First Nation Water
ONIGAMING FIRST NATION ON THE BRINK OF A WATER CRISIS
Approximately 113 km North of Fort Frances and 120 km south of Kenora near Nestor Falls, the Ojibways of Onigaming First Nation is looking to create a much needed community rejuvenation as the population shows signs of bursting at the seams.
WaterToday spoke with Band Council Member Bill Arch about the upgrades in infrastructure to the community’s buildings and water treatment plant. “I was elected in August, 2019, and I took it under my wing to make the water plant my priority.”
As the community continues to grow and is working at overcoming a past suicide crisis situation, Arch fears they are on the brink of a new crisis – water.
“Our issues are not in terms of water quality,” Arch continues, “but in terms of water quantity. Our Water Plant Manager has been very diligent for years and our samples reported to Health Canada have always shown a high standard of water quality. But we will not have enough water to serve any expansion of our community.”
And it is expanding with an average yearly jump of 320. “We have so many latent issues in our community. The daycare, the school, the recreational facilities – everything is outdated. We can’t keep up with 6-7 new houses being built a year and it is creating a strain on our water supply.”
The problem with the water treatment plant is its age. “We need to replace so many parts and that is difficult since we can’t get them.” Most parts that are compatible with the system are no longer being manufactured. “Our computer system is outdated, the parts needed for the control panel are obsolete.”
Onigaming engaged the services of an engineering firm for a feasibility study. “Their proposal assessment came to $5 million.”
Arch adds that an application was submitted January 20, 2020, for a new stream of funding but no one assessed the need for water capacity.

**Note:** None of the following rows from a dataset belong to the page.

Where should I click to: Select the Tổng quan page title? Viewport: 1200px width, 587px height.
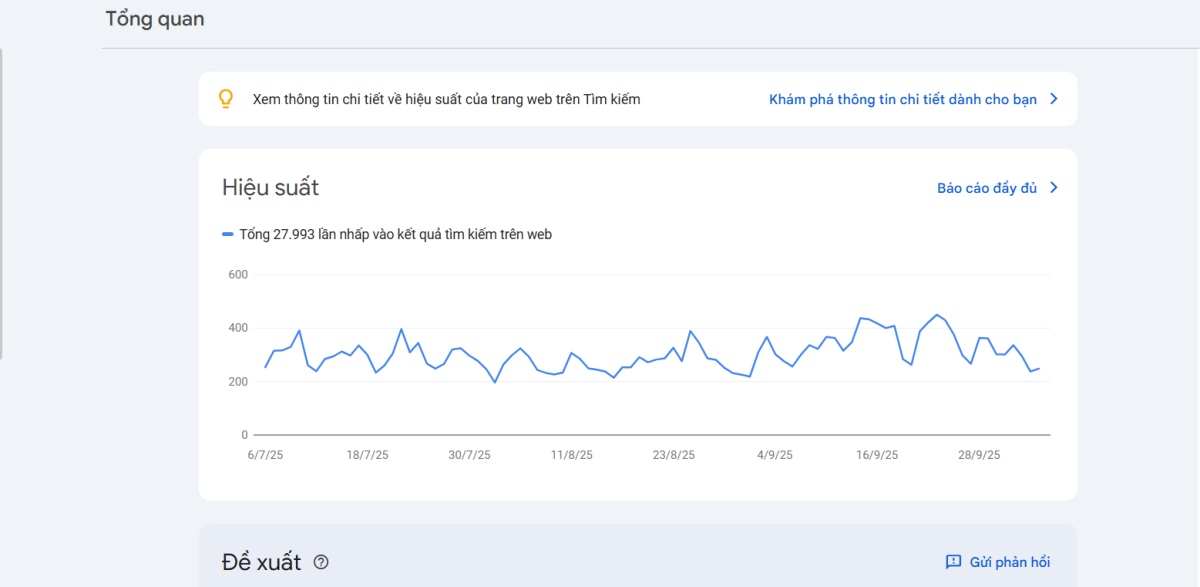155,19
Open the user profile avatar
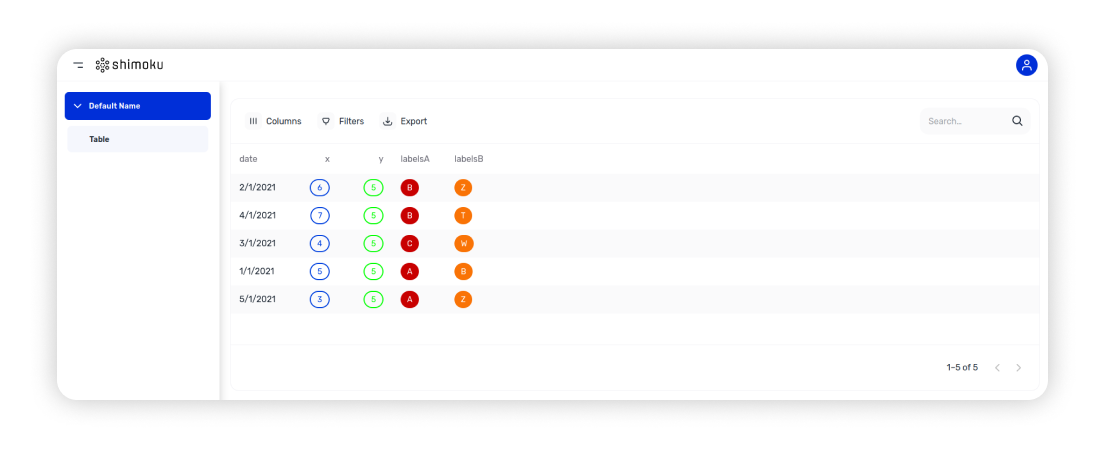The image size is (1105, 450). pos(1026,65)
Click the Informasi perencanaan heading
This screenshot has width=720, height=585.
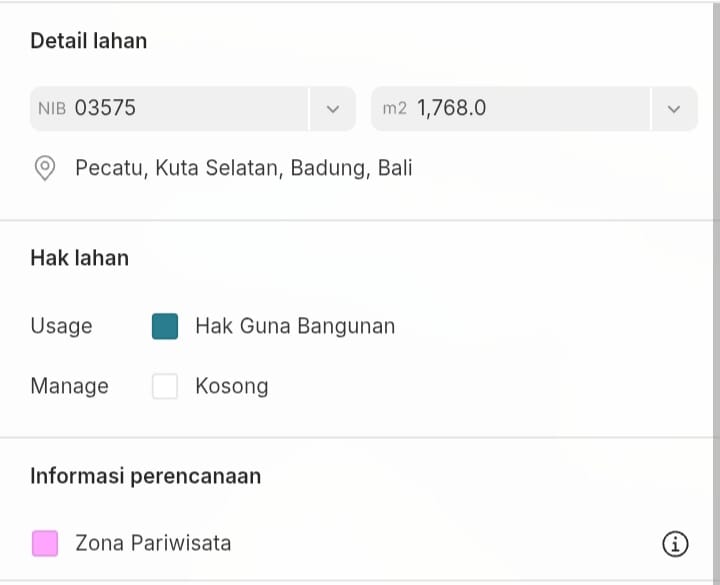point(145,476)
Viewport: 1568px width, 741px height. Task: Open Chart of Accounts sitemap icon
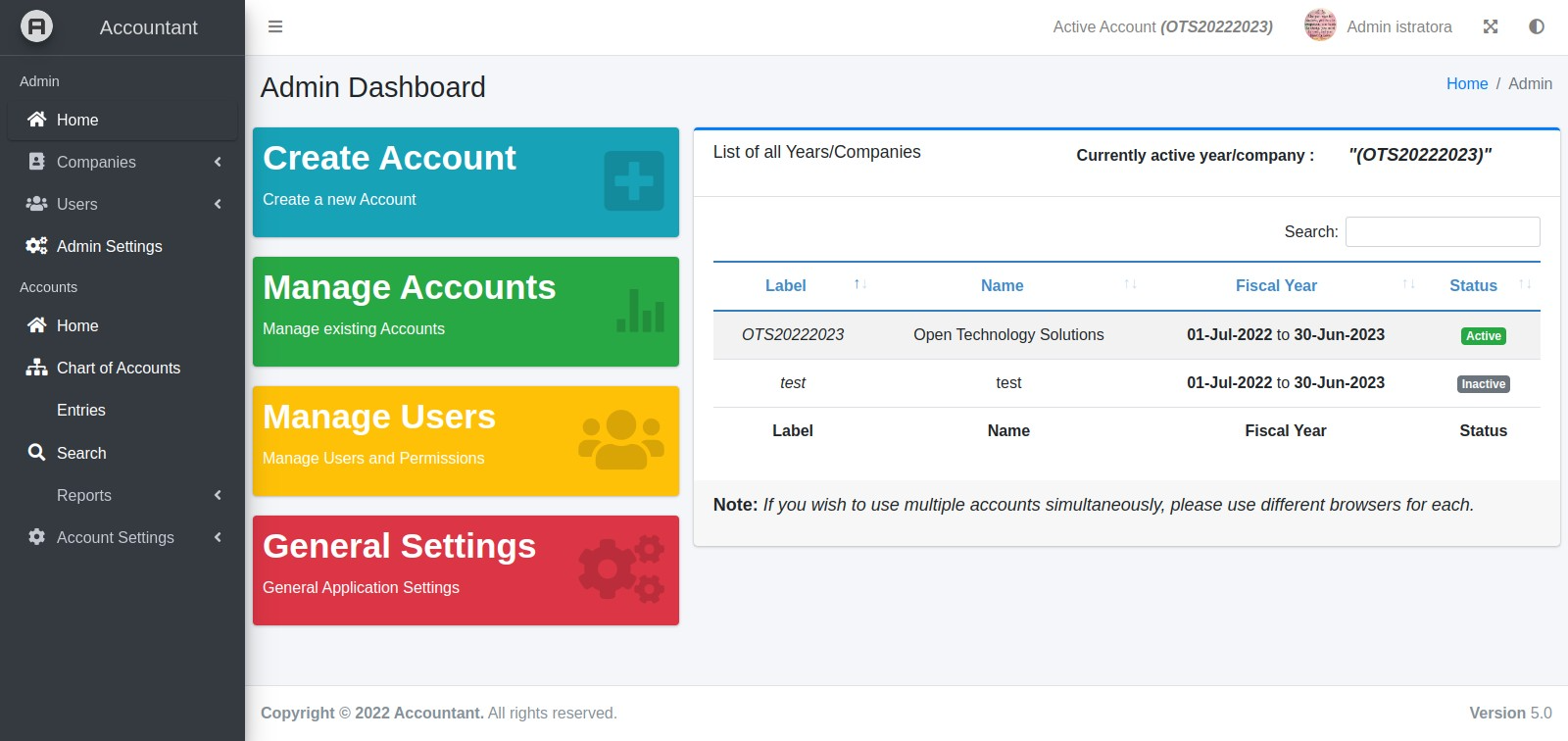click(x=36, y=368)
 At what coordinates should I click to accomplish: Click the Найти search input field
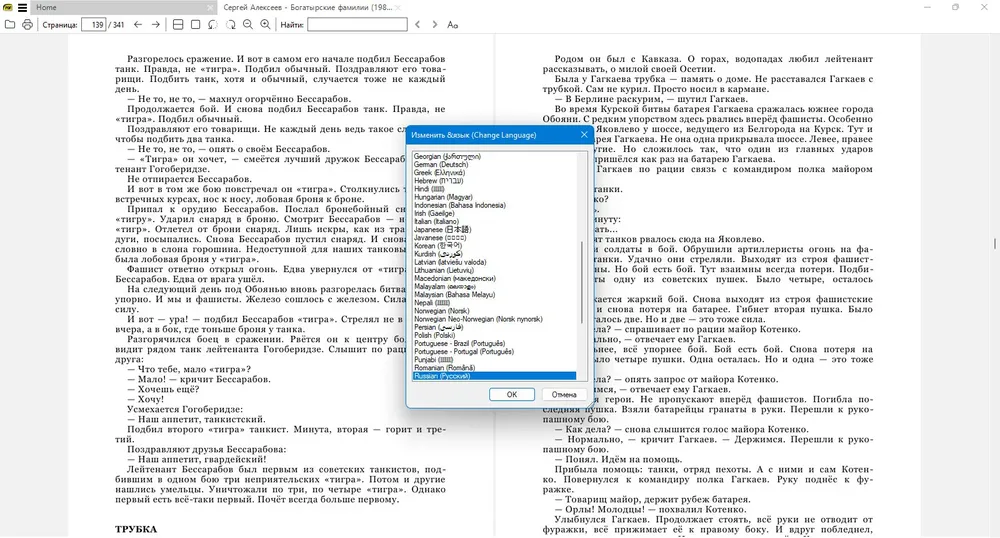(x=357, y=25)
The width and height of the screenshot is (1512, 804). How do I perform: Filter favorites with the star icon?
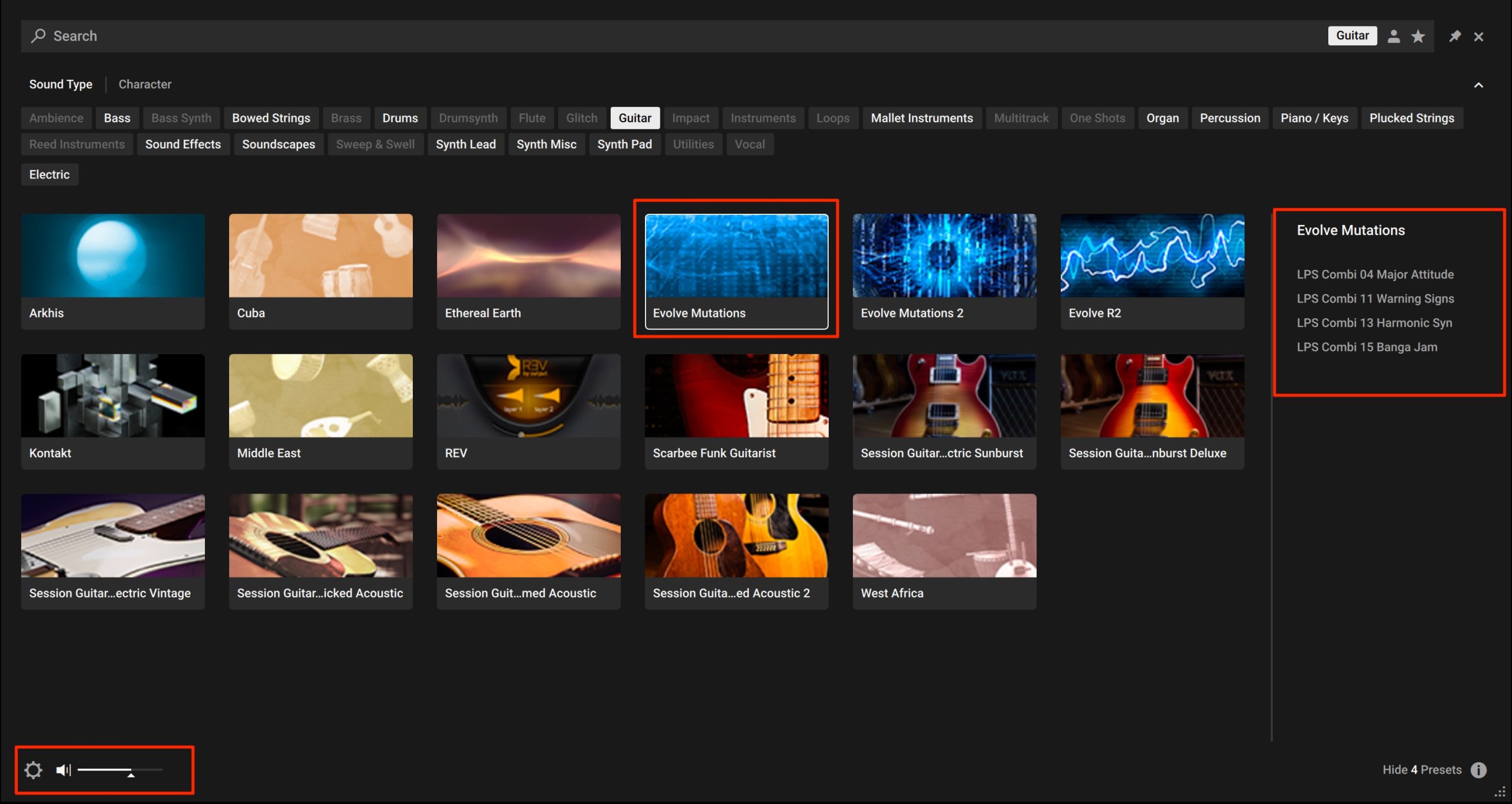point(1418,36)
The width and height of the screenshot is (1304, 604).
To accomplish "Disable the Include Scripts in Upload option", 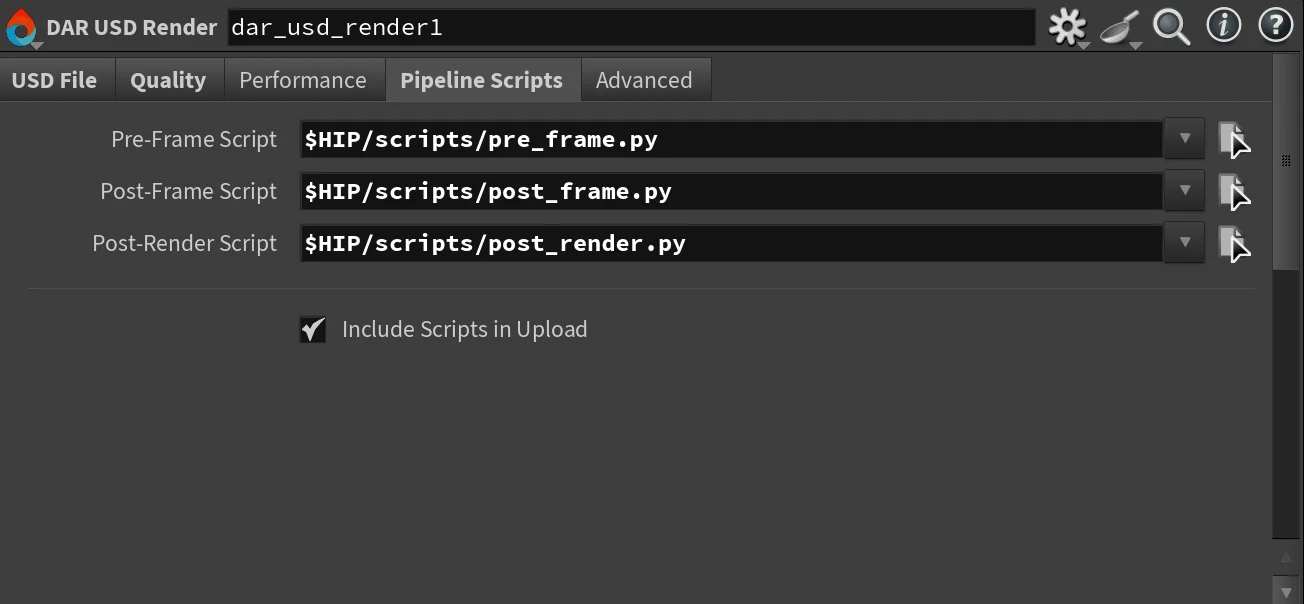I will [x=312, y=329].
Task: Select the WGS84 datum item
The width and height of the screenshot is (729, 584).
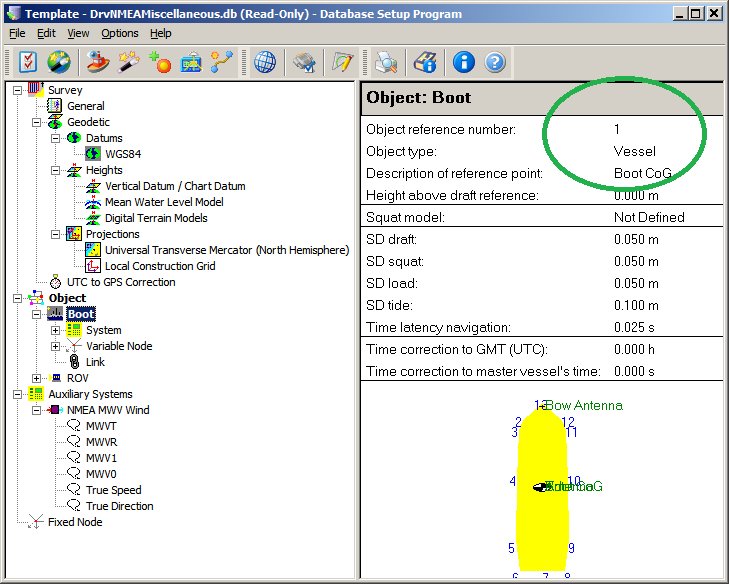Action: [x=124, y=154]
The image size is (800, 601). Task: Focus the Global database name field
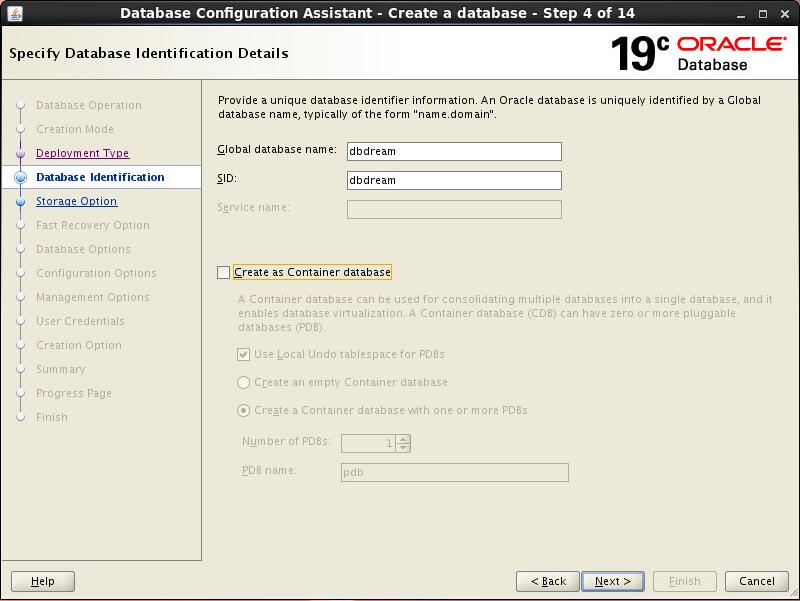point(454,151)
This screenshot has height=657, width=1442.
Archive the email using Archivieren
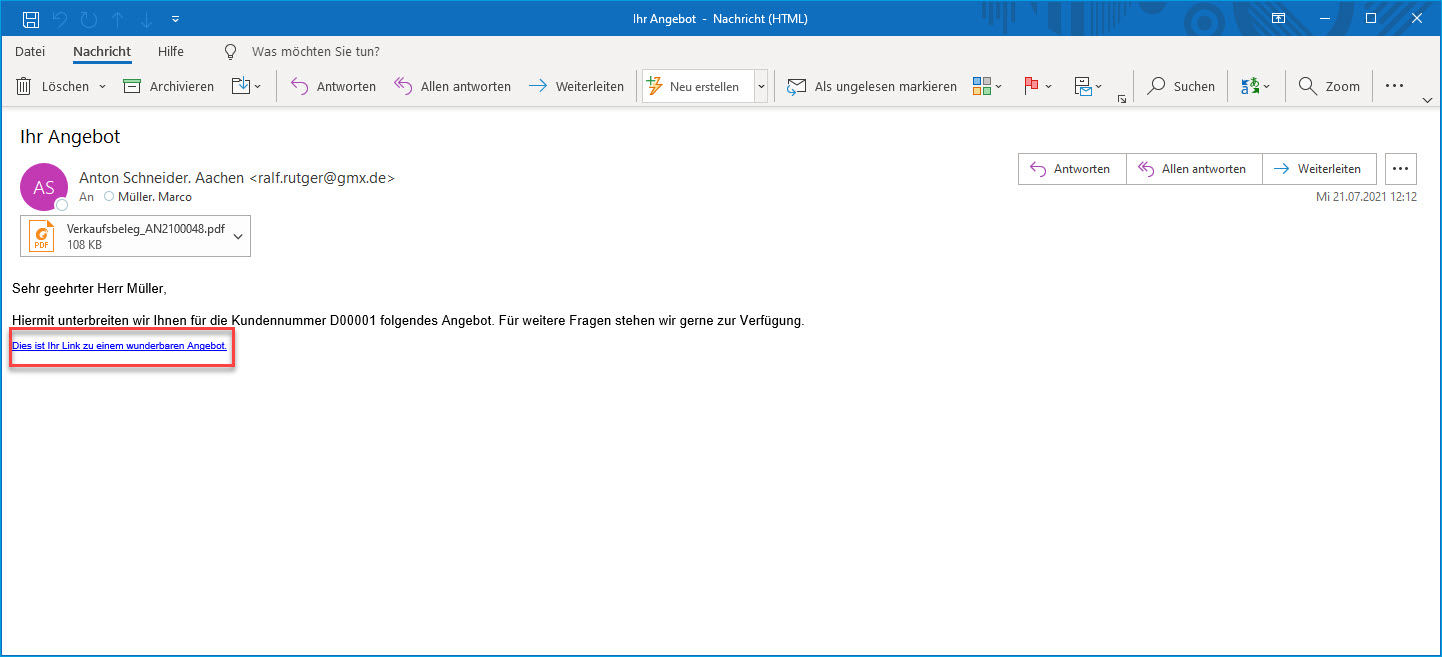[168, 87]
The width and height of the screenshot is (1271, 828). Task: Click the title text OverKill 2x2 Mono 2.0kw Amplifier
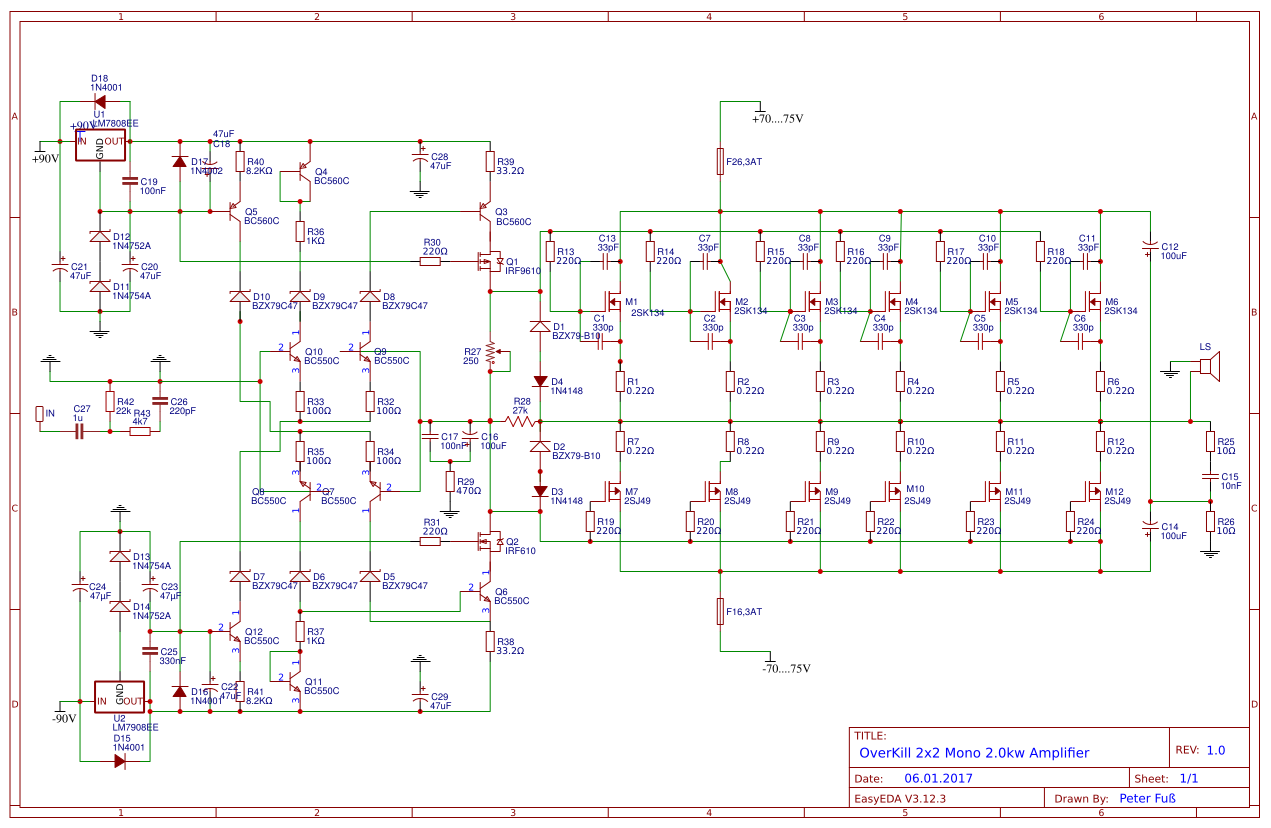[x=975, y=752]

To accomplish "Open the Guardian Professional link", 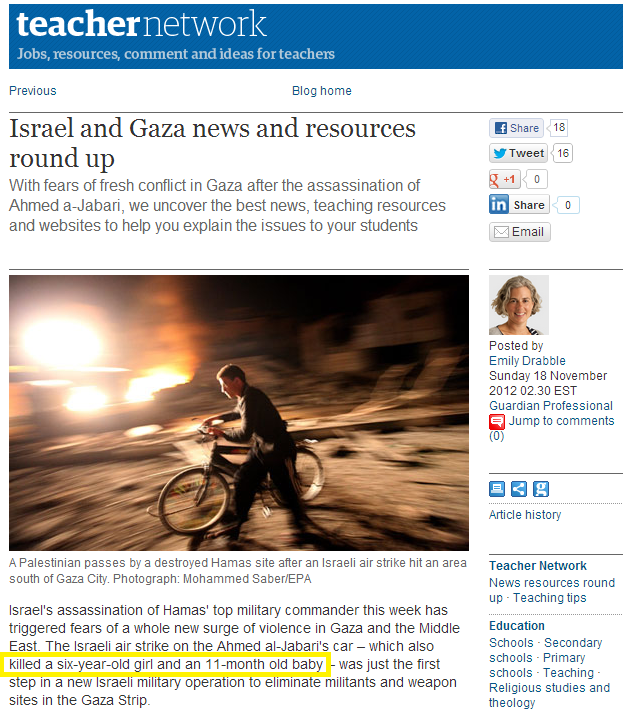I will 551,406.
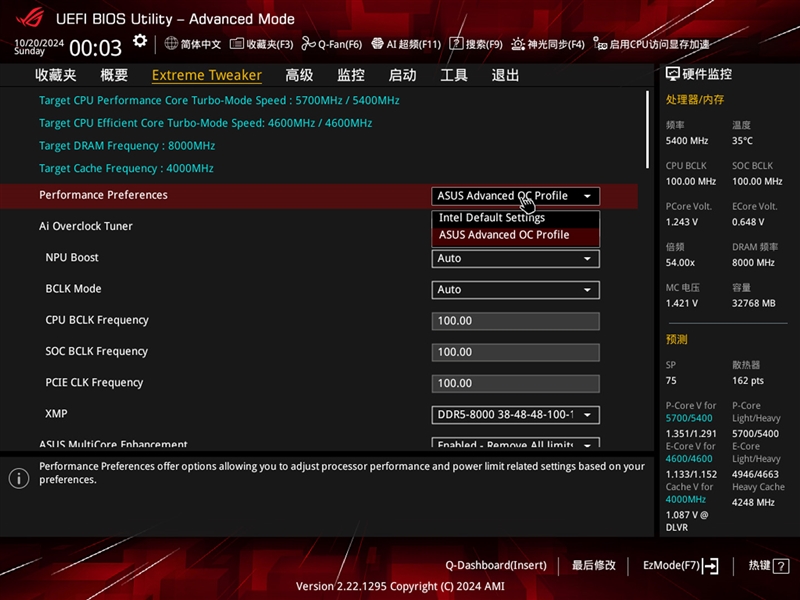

According to Indigenous Services Canada (ISC) Green Infrastructure, Green Stream, Ontario.ca website, “the intake of the Green Stream will focus on bringing infrastructure investments to small communities across Ontario focusing on improving water, wastewater and storm water infrastructure.” In regard to applications the website states: “The application deadline of October, 2019, is closed.”
WaterToday reached out to Indigenous Services Canada to enquire about the Green Infrastructure Canada’s mission “to ensure that Canada’s communities are healthy and productive places to live.”
In an emailed response to our questions, WaterToday learned from ISC spokesperson, William Olscamp:
“ISC works in partnership with First Nations to address their water infrastructure needs. The water system at the Ojibways of Onigaming First Nation is not currently on a drinking water advisory and the 2018-2019 Annual Performance Inspection noted that the system was considered low risk and has sufficient water capacity for the foreseeable future. The First Nation has not submitted a request to ISC for funding for a new water treatment plant.”
Olscamp’s statement continues, “The Investing in Canada Infrastructure Program: Green Stream is administered by the Province of Ontario’s Ministry of Infrastructure through a bi-lateral agreement with Infrastructure Canada. ISC is not aware of an application submitted by Ojibways of Onigaming under this program.”
Arch adds that he spoke with a spokesperson from ISC but only briefly regarding the water capacity. “There were so many other issues regarding our community’s infrastructure. It’s a big feat.”
“I am looking at when and how to engage funding over the next five years geared to our water plant. Red Gut First Nation is 40 km East of Fort Frances. They were fortunate enough to receive funding for a new water plant.” The previous plant was the same vintage as Onigaming’s plant and Red Gut was experiencing the same issues.
“Nigigoonsiminikaaning First Nation (Red Gut) applied for the Small Communities Fund program for upgrades to their existing water treatment plant,” Olscamp told WT. “The Small Communities Fund is administered by the Province of Ontario’s Ministry of Infrastructure through a bi-lateral agreement with Infrastructure Canada and is no longer accepting applications.”
“Perhaps two or three years down the road it will be possible,” Arch says. “The big question though is can we last that long.”